Part of a data file
++++++++

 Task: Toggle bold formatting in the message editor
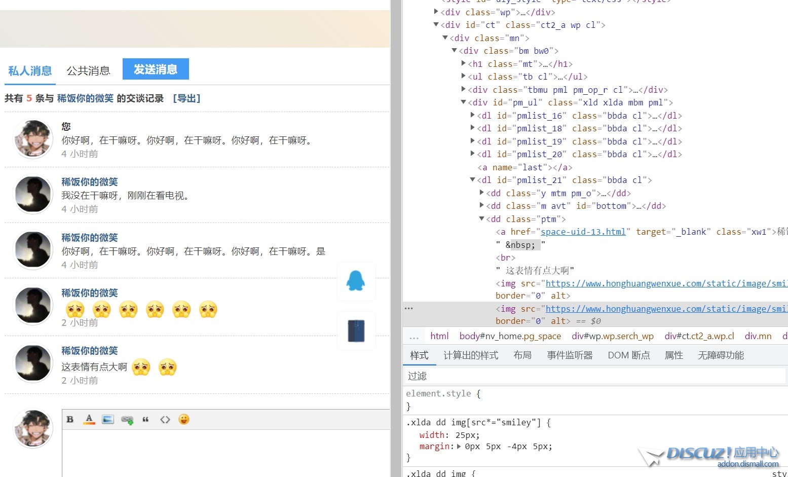point(69,419)
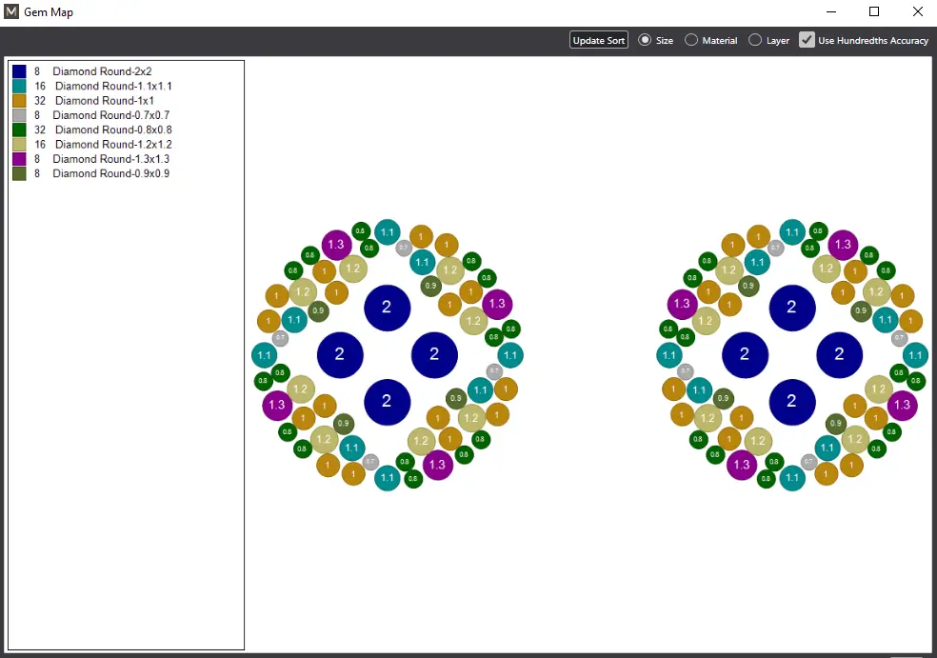Click the topmost 1.1 teal gem in right cluster
The image size is (937, 658).
[792, 231]
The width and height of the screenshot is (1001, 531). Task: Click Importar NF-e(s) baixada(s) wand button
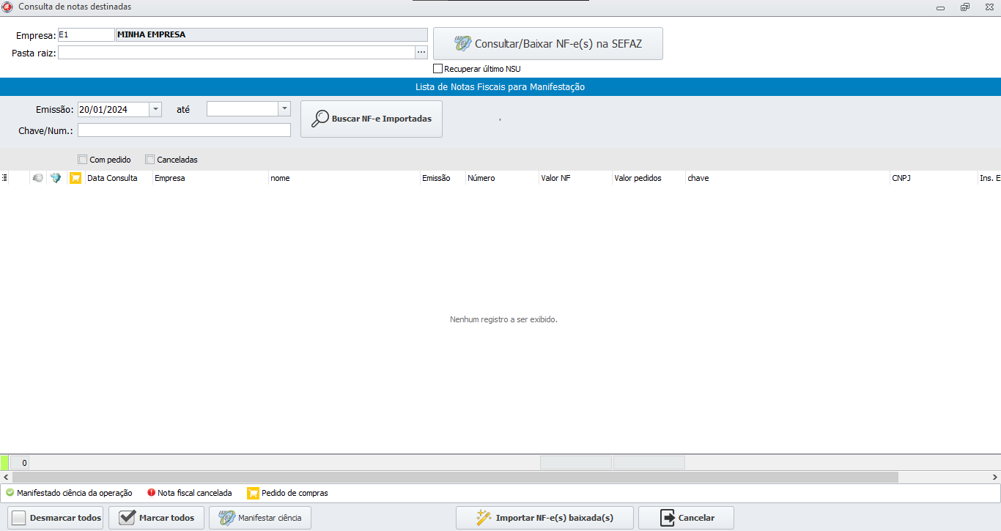545,518
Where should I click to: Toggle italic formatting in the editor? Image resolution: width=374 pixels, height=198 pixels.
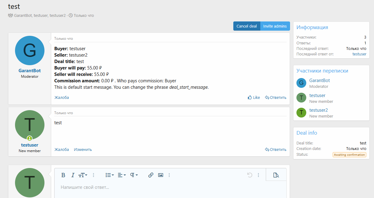pyautogui.click(x=73, y=175)
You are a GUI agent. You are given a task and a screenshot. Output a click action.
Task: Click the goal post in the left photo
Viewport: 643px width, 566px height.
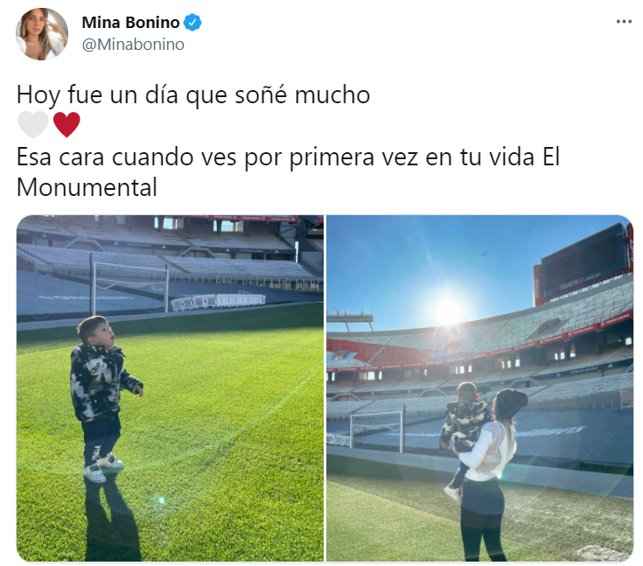coord(131,287)
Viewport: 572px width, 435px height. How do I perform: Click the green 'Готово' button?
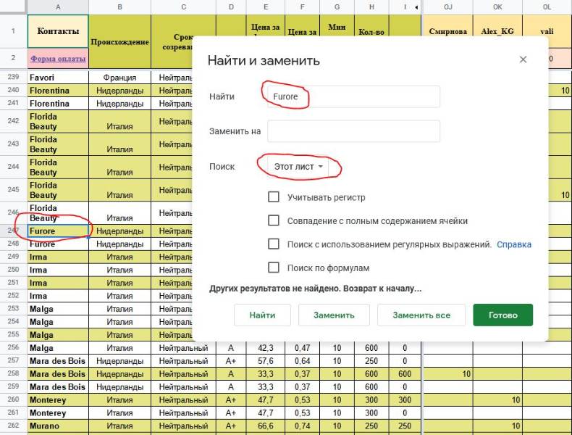(x=502, y=315)
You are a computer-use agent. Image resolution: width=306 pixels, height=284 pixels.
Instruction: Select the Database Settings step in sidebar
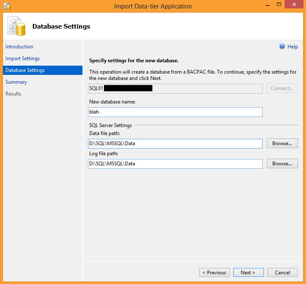25,70
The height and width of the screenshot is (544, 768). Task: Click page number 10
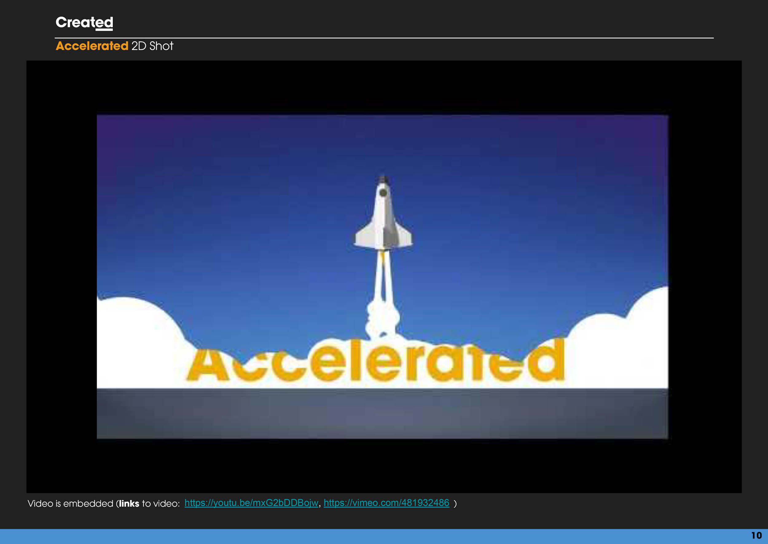point(756,536)
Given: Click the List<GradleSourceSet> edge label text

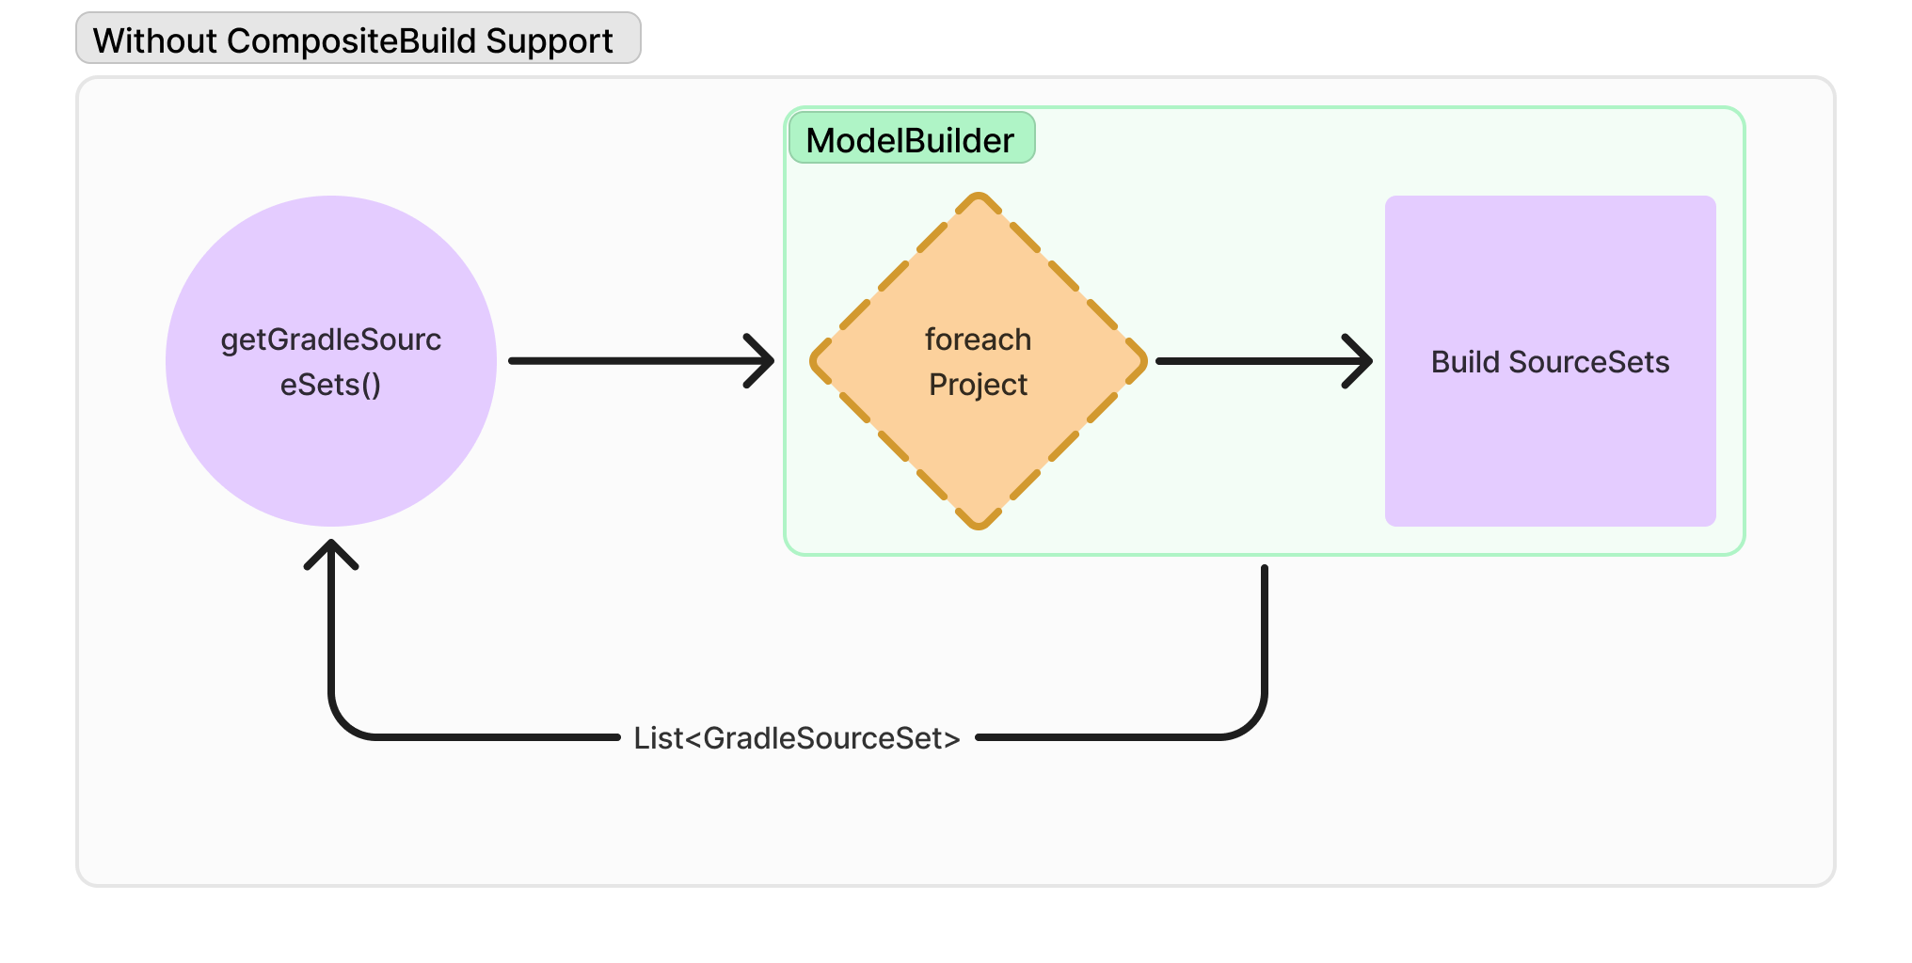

++++++++

## Work to be completed
Count the lines in the entries above that contain the string "screenshot". Reply with the number only.

## Expected answer
3